Rhetoric 240 (Critical Theory 290)
Edward Said Beyond Humanisms
Instructor: Mario Telo
Tuesdays, 10 AM - 1 PM / Dwinelle 7415
Class #: 26037
In this seminar we will read a large portion of Edward Said's writings, with a particular focus on their uncanny resonances with and anticipations of the current war on Gaza. We will read Said with and against other thinkers influenced and affected, in various ways, by his political, theoretical, and also literary-critical and musicological writings. Among the goals of the seminar will be a reconsideration of Said’s humanism and an exploration of strategies for reading against the grain to locate a posthumanist Said.
Theater, Dance, and Performance Studies 266 (Critical Theory 290)
Ecology Across the Arts and Humanities
Instructor: Shannon Jackson
Tuesdays, 2 - 5 PM / Dwinelle 448
Class #: 27557
Scientists, politicians, activists, and policy-makers struggle to sensitize global citizens to the threat of climate change. Within this nexus, artists, humanists, and cultural critics work to articulate and propel the role of the arts and humanities in climate advocacy and in the re-imagining the systems of the world.
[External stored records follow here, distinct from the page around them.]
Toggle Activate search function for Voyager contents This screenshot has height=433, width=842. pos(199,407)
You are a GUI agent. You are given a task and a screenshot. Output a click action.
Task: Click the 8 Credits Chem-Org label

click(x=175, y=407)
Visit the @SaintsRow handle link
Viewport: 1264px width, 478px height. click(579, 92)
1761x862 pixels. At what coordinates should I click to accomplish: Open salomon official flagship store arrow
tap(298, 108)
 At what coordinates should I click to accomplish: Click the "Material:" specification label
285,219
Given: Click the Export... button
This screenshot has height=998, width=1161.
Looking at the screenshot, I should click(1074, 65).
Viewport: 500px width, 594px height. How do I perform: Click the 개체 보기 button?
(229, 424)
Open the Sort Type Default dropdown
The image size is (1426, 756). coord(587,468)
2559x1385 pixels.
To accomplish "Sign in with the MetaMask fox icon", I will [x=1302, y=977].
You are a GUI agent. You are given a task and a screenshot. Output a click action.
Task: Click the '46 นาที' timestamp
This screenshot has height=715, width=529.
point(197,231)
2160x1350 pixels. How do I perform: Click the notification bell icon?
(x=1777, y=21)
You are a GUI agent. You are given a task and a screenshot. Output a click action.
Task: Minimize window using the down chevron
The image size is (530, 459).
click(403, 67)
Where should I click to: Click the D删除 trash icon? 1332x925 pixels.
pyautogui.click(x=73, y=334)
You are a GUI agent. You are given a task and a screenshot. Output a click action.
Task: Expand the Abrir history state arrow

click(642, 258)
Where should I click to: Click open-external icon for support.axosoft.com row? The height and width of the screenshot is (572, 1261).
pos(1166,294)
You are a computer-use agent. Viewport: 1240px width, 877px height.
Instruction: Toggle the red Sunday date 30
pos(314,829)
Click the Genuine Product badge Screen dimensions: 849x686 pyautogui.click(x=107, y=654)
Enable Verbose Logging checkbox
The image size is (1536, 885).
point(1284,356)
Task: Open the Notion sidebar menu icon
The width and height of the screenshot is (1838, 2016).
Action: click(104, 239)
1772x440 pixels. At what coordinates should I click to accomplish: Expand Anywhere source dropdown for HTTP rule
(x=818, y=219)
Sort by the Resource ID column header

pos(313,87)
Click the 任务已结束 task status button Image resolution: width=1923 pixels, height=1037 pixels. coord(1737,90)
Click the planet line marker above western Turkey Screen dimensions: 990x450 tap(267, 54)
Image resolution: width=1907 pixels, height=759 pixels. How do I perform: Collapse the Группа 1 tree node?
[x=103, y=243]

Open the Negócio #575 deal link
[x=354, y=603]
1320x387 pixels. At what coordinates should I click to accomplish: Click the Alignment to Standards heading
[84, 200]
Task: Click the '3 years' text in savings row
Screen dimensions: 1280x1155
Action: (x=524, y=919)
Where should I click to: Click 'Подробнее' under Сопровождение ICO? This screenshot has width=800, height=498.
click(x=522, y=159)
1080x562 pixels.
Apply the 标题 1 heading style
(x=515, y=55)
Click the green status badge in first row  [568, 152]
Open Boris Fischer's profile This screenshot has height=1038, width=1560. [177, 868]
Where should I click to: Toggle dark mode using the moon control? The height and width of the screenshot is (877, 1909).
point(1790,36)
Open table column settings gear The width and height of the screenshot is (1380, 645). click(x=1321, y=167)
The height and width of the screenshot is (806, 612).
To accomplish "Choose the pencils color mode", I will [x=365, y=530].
How do differerent art forms and media —literature, visual art, performance, film, architecture, and more — activate a multi sensory understanding of the ecological? How are humanistic methods transforming and transformed by engagements with climate science? How do so-called “human” agents reckon with a “more-than-human” perspective on the world? How has the question of climate become politicized in a partisan landscape and in the context of growing authoritarianism? We will consider these and other questions throughout this graduate seminar, integrating methods such as aesthetic analysis, social contextualization, archival research, community engagement, art-making, and curatorial experiments throughout the Bay Area. Conceived in relation to the campus-wide Environmental Arts and Humanities Initiative, we will welcome several visiting scholars and artists to our seminar. The seminar will also include a field trip to one of the UC Field Stations. Final essays and projects will be developed in relation to the skill sets, partnerships, and disciplinary goals of enrolled students.